[Stored items]
□ □ □
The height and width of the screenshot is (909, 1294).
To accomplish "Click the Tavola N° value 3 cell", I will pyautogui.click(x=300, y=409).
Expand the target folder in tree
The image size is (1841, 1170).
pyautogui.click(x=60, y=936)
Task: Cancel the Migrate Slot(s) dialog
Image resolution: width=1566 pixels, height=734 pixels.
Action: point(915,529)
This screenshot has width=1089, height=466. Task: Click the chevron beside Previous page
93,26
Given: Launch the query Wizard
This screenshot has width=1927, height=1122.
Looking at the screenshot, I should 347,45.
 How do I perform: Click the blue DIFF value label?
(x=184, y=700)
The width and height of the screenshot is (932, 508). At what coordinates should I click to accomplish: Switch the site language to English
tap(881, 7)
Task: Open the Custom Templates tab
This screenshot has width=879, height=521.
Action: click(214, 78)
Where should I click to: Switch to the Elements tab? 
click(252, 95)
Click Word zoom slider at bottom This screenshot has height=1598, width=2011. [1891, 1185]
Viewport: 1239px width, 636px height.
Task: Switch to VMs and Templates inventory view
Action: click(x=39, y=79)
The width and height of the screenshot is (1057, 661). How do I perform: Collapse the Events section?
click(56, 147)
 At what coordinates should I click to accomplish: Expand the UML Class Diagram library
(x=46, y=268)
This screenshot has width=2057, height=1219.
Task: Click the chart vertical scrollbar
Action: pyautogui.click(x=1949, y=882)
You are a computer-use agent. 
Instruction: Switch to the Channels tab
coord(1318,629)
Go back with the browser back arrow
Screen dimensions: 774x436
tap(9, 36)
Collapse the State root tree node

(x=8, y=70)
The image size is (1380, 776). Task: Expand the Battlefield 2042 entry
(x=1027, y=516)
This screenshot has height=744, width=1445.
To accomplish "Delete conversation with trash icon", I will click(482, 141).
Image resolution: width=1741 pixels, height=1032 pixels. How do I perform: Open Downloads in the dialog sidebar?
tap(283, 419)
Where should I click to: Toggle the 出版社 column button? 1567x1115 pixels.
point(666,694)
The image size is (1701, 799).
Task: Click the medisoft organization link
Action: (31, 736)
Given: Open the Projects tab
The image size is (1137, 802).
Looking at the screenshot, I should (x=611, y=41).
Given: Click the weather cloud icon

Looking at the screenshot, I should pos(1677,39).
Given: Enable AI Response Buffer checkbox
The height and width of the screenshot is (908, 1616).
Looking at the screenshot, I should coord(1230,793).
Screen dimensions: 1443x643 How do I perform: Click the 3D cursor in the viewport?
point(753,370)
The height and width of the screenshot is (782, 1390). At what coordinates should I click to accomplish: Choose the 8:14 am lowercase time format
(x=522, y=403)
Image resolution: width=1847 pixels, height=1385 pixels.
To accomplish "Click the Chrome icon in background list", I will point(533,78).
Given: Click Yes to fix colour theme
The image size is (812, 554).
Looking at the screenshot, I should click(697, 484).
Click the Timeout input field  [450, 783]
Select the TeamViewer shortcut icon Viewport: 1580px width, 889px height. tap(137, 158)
□ □ □
- _What needs to be done_: Start with the line that contains "The height and width of the screenshot is (908, 1616).", end with the last line of the entries, and please retype every line in that span exactly, with no others.

- _Solution_:
The height and width of the screenshot is (908, 1616).
Looking at the screenshot, I should coord(1230,793).
Screen dimensions: 1443x643 How do I perform: Click the 3D cursor in the viewport?
point(753,370)
The height and width of the screenshot is (782, 1390). At what coordinates should I click to accomplish: Choose the 8:14 am lowercase time format
(x=522, y=403)
Image resolution: width=1847 pixels, height=1385 pixels.
To accomplish "Click the Chrome icon in background list", I will point(533,78).
Given: Click Yes to fix colour theme
The image size is (812, 554).
Looking at the screenshot, I should click(697, 484).
Click the Timeout input field  [450, 783]
Select the TeamViewer shortcut icon Viewport: 1580px width, 889px height. tap(137, 158)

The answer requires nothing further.